The town “center’’ is the hardware store, small grocery and other stores around the post office. It’s seven miles east of Tofte and 20 miles west of Grand Marais.
Accommodations: Prices are highest on peak ski and fall-color weekends and in July and August. Look for deals in the spring and late-fall shoulder seasons and check for packages.
The lodge has comfortably furnished, smallish rooms, many with lake views. There’s an adjoining pool/whirlpool/sauna complex.
On the hill south of the lodge, next to the nine-hole golf course and The WatersMeet Spa, it rents the luxuriously furnished Cliff House Townhomes, with gas fireplaces, decks, views and whirlpool rooms.
© Beth Gauper
The luxurious Cliff House Townhomes are the newest addition to the resort.
The two-bedroom Log Cabins have wood-burning stoves and decks and are next door on the bluff, overlooking Lake Superior. It’s an easy walk down the hill to the lodge and pool complex.
The Poplar River Condos are on the opposite hill, across the Poplar River. Each has a gas fireplace, Jacuzzi and deck.
The Sea Villas townhomes, built in 1968, are on the lakeshore 2½ miles south of the lodge and have their own pool complex and playground. The villas are individually owned and decorated, and many allow dogs.
Dining: The restaurant is known for its potato-encrusted walleye and Swedish meatballs.

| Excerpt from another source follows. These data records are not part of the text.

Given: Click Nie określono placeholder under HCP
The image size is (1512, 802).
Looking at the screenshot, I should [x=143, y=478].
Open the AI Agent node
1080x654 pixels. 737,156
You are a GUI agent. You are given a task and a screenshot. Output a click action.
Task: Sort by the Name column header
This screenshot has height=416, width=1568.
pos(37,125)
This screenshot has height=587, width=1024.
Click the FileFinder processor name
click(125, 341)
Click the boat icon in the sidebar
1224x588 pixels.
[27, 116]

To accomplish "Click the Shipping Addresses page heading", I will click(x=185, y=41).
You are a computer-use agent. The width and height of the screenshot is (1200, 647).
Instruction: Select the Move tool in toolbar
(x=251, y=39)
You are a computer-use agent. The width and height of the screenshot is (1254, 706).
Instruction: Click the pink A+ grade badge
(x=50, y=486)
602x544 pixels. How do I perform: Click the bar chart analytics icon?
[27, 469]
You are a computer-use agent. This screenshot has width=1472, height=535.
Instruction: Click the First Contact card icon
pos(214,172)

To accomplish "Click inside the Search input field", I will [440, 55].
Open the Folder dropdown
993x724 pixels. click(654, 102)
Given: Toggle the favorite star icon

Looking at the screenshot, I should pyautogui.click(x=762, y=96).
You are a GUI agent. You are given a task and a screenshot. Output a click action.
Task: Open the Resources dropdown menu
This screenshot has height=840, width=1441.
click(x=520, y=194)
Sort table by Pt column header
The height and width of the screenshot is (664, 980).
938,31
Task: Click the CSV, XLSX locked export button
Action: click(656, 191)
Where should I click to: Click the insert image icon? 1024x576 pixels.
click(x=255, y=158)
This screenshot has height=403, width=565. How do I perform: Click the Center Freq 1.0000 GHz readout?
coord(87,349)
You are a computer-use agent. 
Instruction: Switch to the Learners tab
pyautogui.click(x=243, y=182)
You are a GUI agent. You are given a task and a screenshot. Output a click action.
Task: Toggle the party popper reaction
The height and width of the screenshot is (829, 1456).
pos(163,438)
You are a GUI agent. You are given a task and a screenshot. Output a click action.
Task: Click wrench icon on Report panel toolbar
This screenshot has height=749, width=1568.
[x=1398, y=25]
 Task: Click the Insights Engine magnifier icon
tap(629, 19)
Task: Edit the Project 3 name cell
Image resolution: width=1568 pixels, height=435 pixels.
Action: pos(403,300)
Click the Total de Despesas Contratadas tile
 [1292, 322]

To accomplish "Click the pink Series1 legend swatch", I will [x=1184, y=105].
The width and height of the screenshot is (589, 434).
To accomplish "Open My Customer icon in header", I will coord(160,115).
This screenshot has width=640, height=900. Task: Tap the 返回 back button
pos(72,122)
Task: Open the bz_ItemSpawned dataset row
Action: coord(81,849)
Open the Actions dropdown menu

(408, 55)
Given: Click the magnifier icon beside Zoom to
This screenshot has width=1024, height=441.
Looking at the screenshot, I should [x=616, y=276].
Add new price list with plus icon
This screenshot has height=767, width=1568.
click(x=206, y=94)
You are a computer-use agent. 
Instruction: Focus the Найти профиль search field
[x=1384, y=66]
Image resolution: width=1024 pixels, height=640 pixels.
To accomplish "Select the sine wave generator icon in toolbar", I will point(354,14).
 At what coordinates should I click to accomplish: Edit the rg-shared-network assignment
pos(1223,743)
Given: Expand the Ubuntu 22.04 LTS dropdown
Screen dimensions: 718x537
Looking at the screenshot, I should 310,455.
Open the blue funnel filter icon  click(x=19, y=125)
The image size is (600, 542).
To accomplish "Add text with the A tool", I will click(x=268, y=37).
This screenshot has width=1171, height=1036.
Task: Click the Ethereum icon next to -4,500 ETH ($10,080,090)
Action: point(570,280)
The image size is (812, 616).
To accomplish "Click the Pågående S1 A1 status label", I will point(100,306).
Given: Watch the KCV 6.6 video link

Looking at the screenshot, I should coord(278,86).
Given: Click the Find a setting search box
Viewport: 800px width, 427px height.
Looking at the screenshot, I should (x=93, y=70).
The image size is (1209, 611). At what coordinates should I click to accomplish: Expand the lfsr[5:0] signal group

It also serves such dinner entrees as wild mushroom risotto and tofu curry stew and such lunch entrees as poutine, Thai beef salad and a shrimp and lobster po'boy.
It's also famous for its blueberry pie and Swedish cream with lingonberries. And lately it's become known for wines, with a list of 200 bottles.
Activities: Activities directors give free kayaking lessons/tours, fly-fishing classes and guided hiking and skiing excursions and provide shuttles for guests who want to go off on their own. There's free golf on the resort's nine-hole course.
The WatersMeet Spa and Wellness Center is just up the hill. The highly rated 27-hole Superior National golf course is across the highway on the mountain, with views of the lake.
Lutsen Mountains: The Nelson family sold the ski resort in 1980. It's just up the hill from the resort.
Reservations: Lutsen Resort, 866-471-2360.